その間の年末年始には、三船に帰って来た吾郎と、以前からと同じように地元の仲間達と皆で一緒に会う事などは出来ていた。

リトルの頃から変わらない、吾郎との楽しくふざけた会話や、まるでケンカのような怒鳴り合い……。

そんな時間を過ごせたあの時……これで十分幸せだ……と、間違いなくそう思えていた薫だったのだが………。



まさか……その数か月後に、吾郎がこれほど有名になってしまうなどとは思ってもいなかった……。

当初は新聞や雑誌に吾郎の事が載る度に喜んでいた薫であったが、そのあまりにも増えてゆく記事数に、最近では不安を感じてしまうようになっていた。

このまま……自分からは、遠い存在になってしまうのではないだろうか……?

そんな思いを常にどこかで持ってしまう自分に、薫は何度も言い聞かせてきたのだ。大丈夫……きっと、またいつものように話せるはずだ……と………。




「あいつに……電話、してみようかな……」




一応の……いや、本当にそう思えている、電話をかける為の理由はちゃんとある。

昨日終わったばかりの地区予選への優勝おめでとう!を、吾郎に伝えたい……。



おもむろに携帯へと伸ばした手。「茂野 吾郎」で登録したアドレスの中で、その名を探し出せた瞬間、薫の胸がトクンッと鳴った……。

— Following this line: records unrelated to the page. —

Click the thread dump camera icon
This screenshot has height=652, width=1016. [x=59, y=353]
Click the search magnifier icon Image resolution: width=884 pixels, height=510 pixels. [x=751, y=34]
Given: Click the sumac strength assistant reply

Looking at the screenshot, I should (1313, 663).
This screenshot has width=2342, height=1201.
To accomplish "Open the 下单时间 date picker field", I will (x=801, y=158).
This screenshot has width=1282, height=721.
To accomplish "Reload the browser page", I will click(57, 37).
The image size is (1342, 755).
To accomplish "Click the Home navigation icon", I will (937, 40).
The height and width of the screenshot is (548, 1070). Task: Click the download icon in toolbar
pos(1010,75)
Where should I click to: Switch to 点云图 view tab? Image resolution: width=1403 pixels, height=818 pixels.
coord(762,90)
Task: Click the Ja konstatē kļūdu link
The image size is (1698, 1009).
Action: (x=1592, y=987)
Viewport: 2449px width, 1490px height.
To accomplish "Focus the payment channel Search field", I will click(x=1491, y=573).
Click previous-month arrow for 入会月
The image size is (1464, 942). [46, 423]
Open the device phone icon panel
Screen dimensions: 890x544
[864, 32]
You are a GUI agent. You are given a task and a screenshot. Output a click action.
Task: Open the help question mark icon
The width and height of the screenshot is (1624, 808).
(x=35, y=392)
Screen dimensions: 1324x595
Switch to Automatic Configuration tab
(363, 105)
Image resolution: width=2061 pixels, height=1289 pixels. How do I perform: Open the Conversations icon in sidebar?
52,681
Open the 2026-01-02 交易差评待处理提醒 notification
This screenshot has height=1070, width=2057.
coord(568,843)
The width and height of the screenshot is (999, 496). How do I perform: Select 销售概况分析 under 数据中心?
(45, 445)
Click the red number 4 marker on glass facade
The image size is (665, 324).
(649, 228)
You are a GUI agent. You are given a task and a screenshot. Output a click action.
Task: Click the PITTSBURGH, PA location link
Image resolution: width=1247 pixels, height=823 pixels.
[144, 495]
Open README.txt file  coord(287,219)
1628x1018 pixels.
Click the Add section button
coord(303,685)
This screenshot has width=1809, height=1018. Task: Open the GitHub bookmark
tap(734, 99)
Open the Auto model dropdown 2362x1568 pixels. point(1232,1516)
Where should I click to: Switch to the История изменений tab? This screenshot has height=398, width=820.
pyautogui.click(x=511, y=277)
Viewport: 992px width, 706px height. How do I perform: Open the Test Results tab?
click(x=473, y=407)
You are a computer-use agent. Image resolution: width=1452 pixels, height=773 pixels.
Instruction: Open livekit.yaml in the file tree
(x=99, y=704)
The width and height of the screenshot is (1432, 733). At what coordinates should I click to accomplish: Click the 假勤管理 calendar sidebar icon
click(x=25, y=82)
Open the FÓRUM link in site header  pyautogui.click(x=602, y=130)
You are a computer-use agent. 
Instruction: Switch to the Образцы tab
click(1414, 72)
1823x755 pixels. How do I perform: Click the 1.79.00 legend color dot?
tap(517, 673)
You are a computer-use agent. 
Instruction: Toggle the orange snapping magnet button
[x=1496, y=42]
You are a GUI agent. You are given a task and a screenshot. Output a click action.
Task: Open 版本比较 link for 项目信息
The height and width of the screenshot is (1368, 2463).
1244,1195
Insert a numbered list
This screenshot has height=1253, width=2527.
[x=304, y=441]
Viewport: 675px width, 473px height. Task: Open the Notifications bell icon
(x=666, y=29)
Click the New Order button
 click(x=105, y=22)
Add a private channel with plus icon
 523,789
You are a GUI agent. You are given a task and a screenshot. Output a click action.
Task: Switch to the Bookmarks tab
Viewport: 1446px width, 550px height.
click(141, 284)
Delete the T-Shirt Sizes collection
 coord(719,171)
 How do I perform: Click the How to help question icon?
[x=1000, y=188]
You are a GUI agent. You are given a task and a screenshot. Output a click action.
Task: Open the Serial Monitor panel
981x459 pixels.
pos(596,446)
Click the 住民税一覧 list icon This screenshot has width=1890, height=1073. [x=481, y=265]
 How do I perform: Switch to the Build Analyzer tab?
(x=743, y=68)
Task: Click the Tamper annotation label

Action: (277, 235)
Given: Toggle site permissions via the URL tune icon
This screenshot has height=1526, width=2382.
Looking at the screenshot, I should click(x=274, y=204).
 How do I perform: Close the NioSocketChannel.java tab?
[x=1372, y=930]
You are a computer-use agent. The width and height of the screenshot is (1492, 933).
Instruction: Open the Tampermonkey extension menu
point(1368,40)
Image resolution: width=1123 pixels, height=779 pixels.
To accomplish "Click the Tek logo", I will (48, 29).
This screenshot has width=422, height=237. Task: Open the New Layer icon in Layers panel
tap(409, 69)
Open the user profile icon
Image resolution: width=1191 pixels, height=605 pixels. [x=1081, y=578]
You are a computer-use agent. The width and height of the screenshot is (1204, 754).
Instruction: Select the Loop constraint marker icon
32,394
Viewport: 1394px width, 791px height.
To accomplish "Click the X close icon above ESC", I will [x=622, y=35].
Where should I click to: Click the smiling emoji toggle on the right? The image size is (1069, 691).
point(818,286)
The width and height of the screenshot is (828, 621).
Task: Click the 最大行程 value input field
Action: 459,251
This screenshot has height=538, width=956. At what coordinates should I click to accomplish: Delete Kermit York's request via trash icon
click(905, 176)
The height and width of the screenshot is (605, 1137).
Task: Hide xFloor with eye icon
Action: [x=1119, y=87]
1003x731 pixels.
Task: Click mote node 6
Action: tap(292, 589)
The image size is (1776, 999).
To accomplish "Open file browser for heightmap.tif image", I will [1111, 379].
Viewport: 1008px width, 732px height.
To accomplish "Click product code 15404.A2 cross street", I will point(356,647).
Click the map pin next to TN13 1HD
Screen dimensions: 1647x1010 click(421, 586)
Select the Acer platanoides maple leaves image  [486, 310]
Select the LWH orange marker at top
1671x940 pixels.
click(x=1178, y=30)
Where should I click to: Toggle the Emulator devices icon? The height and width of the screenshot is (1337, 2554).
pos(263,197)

そのまま早打ちになり始めてしまった胸の音……。それを聞きながら、きっと発信するのをかなり躊躇するだろうと思っていた自分の指が、実にすんなりと動いた事に薫自身が驚きながらの操作がされる。

後で吾郎に掛け直してもらう為に、僅かなコールだけをするつもりの薫は、2回目のコール音を聞き終え電話を切ろうと携帯を耳から離し始めた。




「よお、清水かよ?久し振りだな」




全く予想をしていなかった声が聞こえ、心臓が飛び出そうなほど驚いた薫。そのせいで、耳から僅かに離していた携帯を落としそうになってしまう。

それを必死につかみ直しながらの、薫の驚き声が上げられた。